* [PROMPT]:
Answer these questions using the case note on experts' notes and drafts.
(a) What document did Justice Gillese order produced to the other party?
(b) On what date did the panel of three judges release its decision?
(c) Which rule's wording did the Court focus on?

Experts' Notes, Drafts and Records
Conceicao Farms Inc. v. Zeneca Corp. (Ont. C.A.)
It was only in July that Justice Gillese of the Court
of Appeal released her decision regarding the discoverability of
the notes, drafts and records of experts. In her decision, Justice
Gillese ordered that a memorandum that counsel had prepared during
a conversation with an expert should be produced to the other party.
The issue of production had only arisen after the trial had concluded.
The decision extended the rules of discoverability to the point
where counsel would be inhibited in her role as an advocate.
Immediately after the judgment was released, the decision
was appealed to a panel of three judges of the Court of Appeal.
Their decision was released on September 20, 2006 (Conceicao
Farms Inc. v. Zeneca Corp. (2006) Docket No. M34061 C42088 ("Conceicao")).
Justice Gillese's decision was overturned on review.
The Court focused on the timing of the request for disclosure and
the wording of rule 31.06(3) of the Rules of Civil Procedure.
The rule states that a party can obtain, on discovery, "disclosure
of the findings, opinions and conclusions of an expert engaged",
if the findings, opinions and conclusions relate to a matter at
issue in the action.
The Court held that this rule does not speak to the
production of documents. Rather, counsel has a right to ask the
expert about his or her findings, opinions or conclusions, but they
do not have the right to demand production of the related documents.

Dataset rows:
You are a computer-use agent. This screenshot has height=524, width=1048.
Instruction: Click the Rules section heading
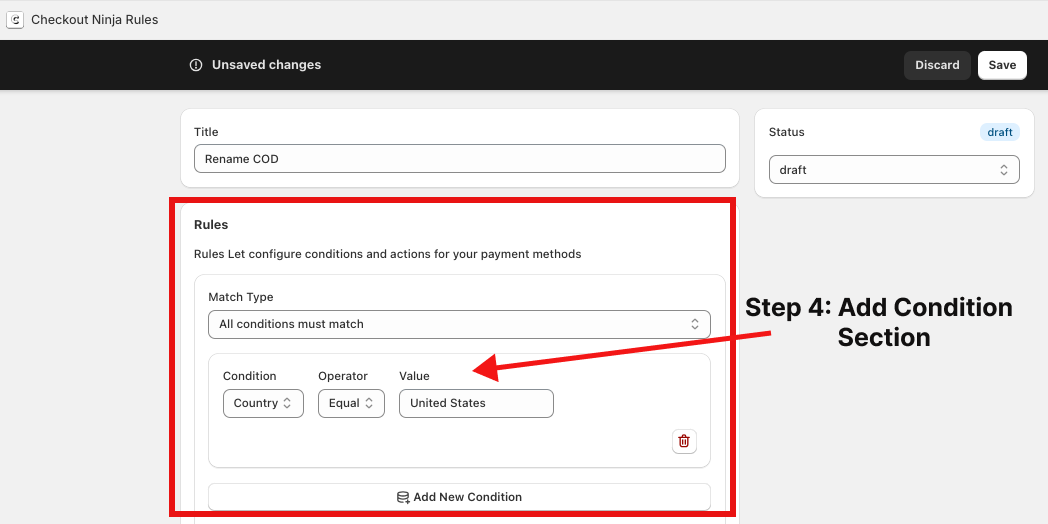(211, 225)
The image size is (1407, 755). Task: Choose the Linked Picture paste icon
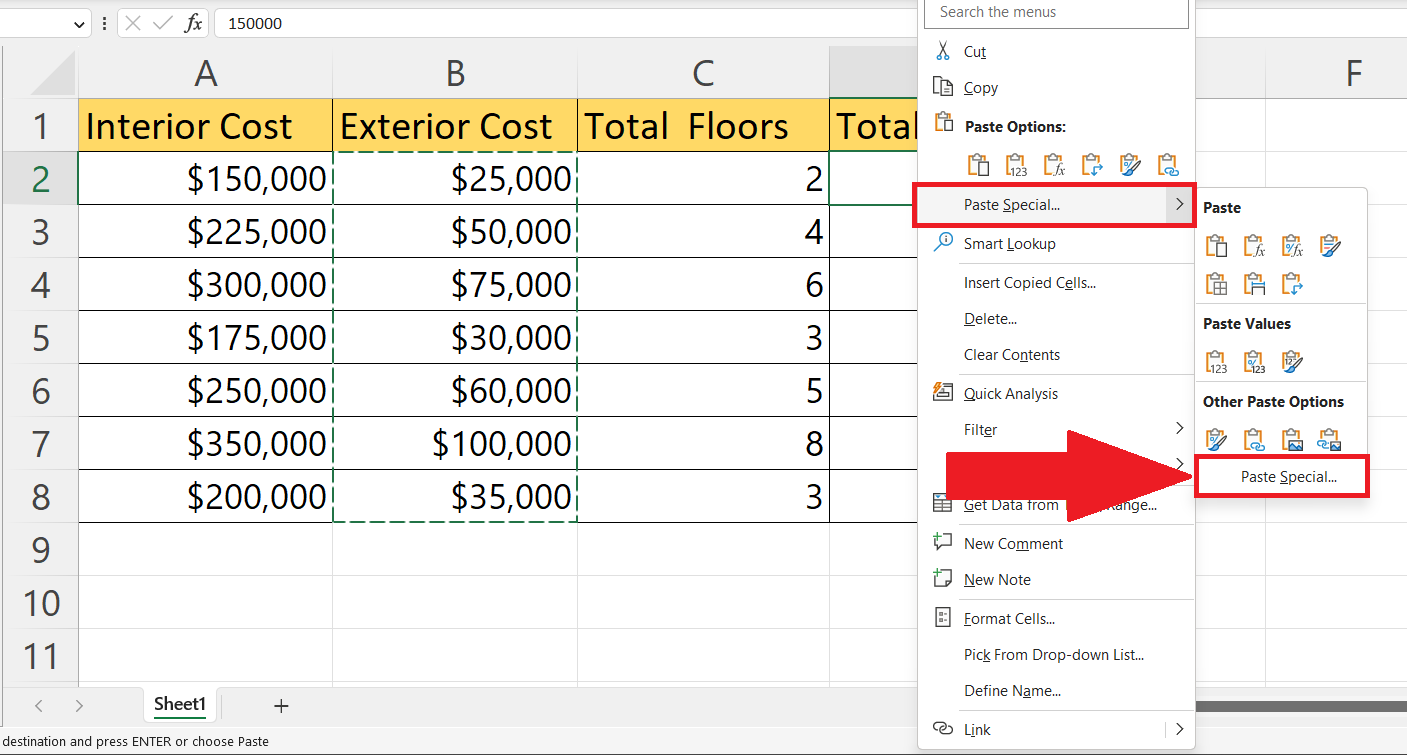click(1329, 440)
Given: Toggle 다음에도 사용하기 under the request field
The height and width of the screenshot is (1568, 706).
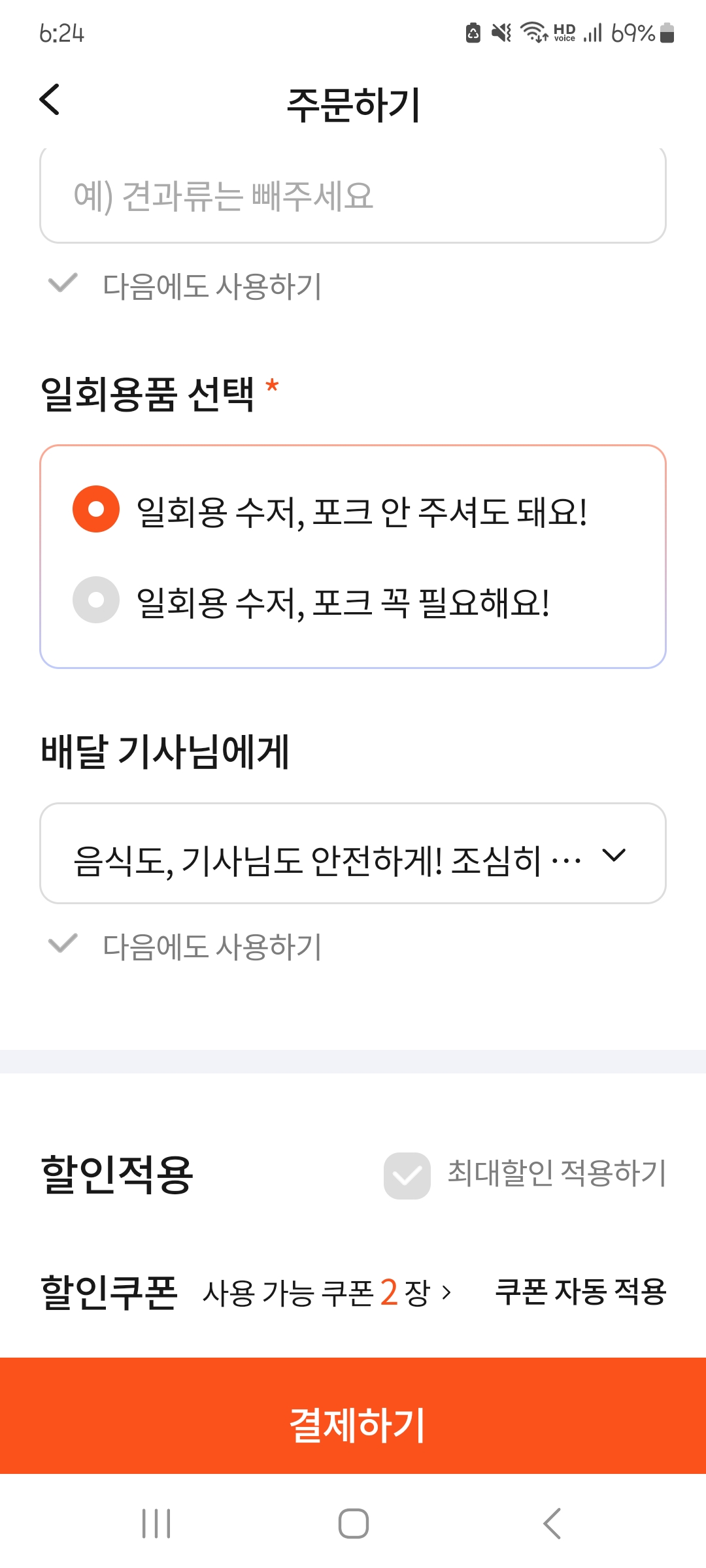Looking at the screenshot, I should pos(63,284).
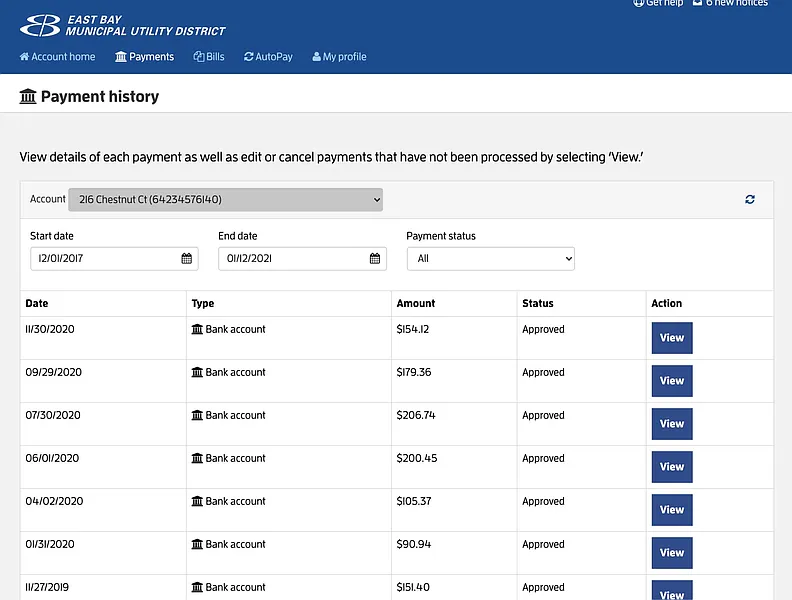Click the Get help icon in the header
This screenshot has width=792, height=600.
pos(639,4)
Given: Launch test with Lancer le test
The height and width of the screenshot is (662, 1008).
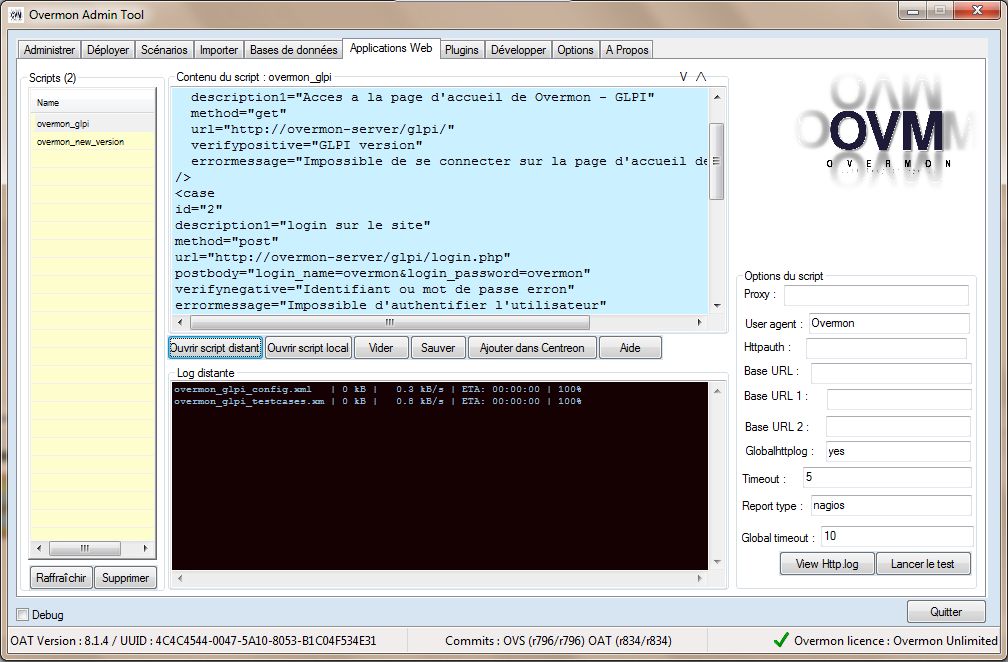Looking at the screenshot, I should point(922,564).
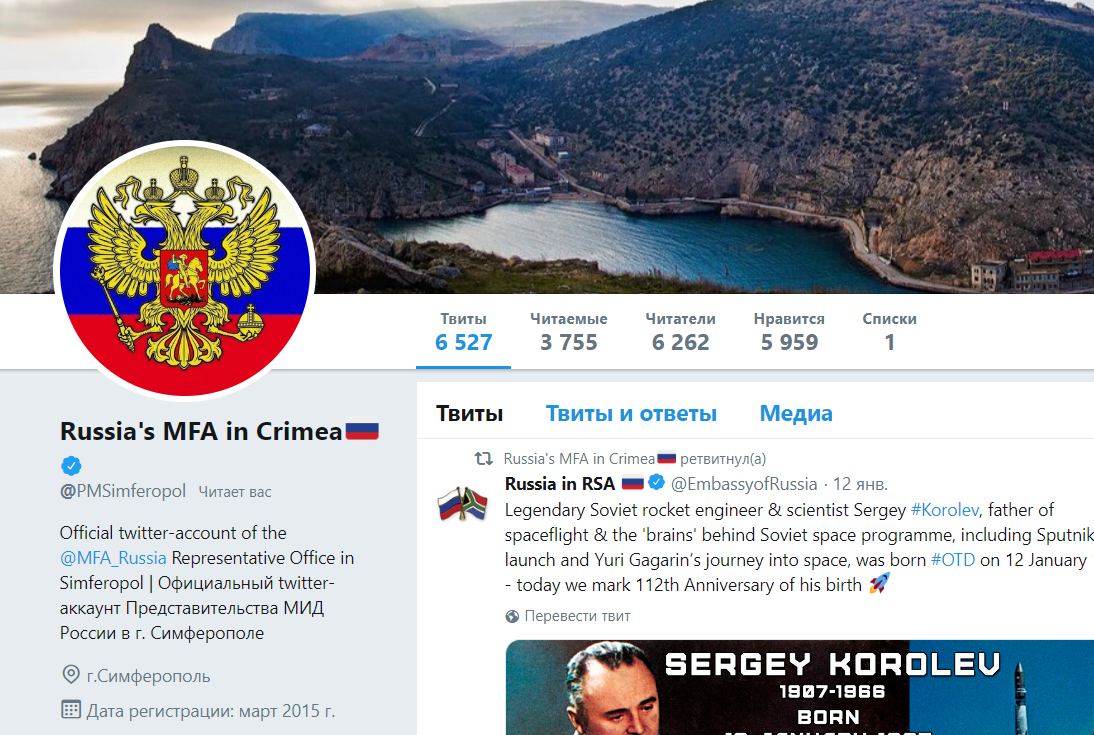Switch to Твиты и ответы tab
Viewport: 1094px width, 735px height.
click(x=631, y=413)
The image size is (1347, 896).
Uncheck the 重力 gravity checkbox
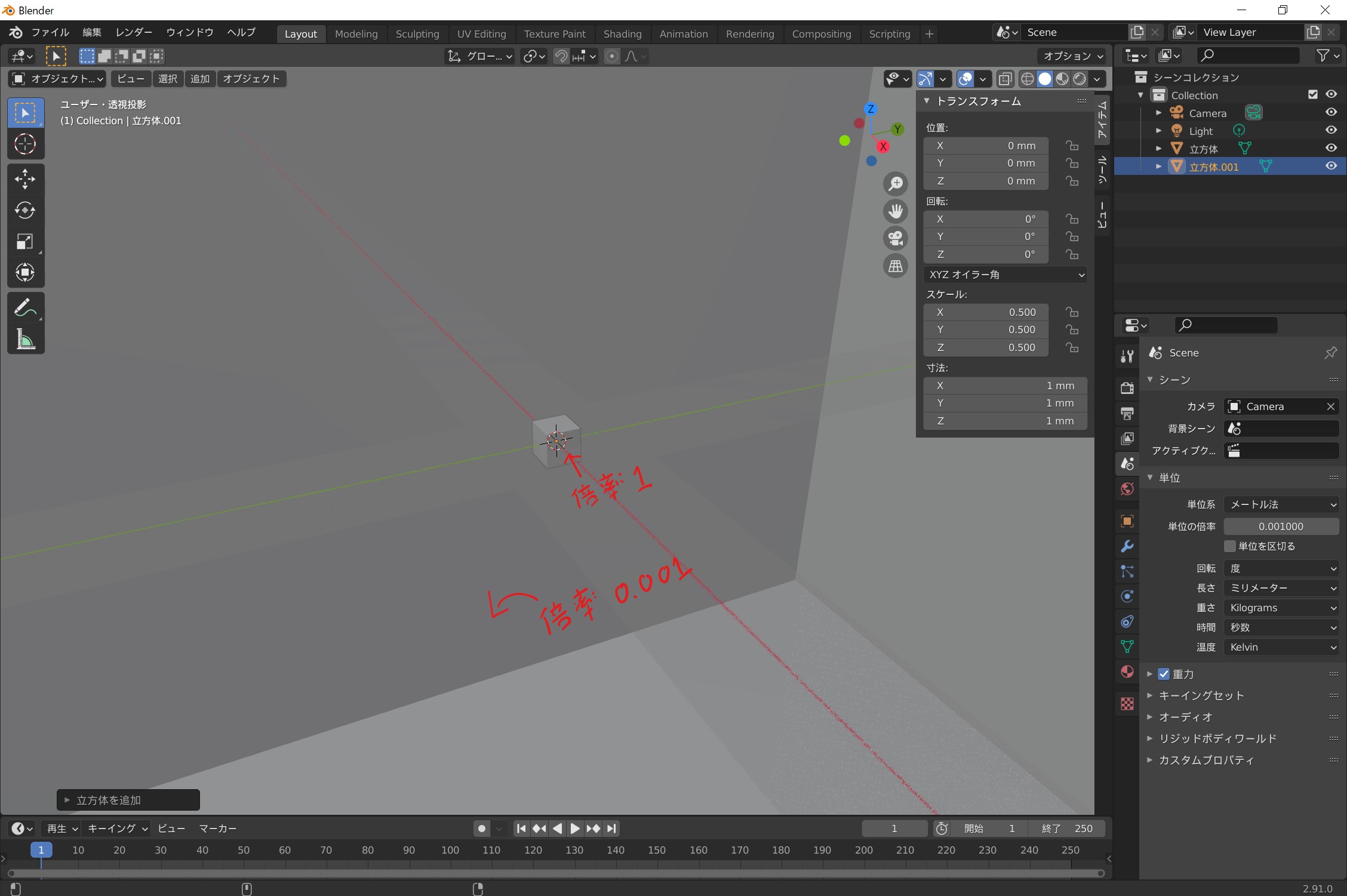pyautogui.click(x=1164, y=674)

* [FINISHED EXERCISE]:
(a) A memorandum that counsel had prepared during a conversation with an expert.
(b) September 20, 2006.
(c) Rule 31.06(3) of the Rules of Civil Procedure.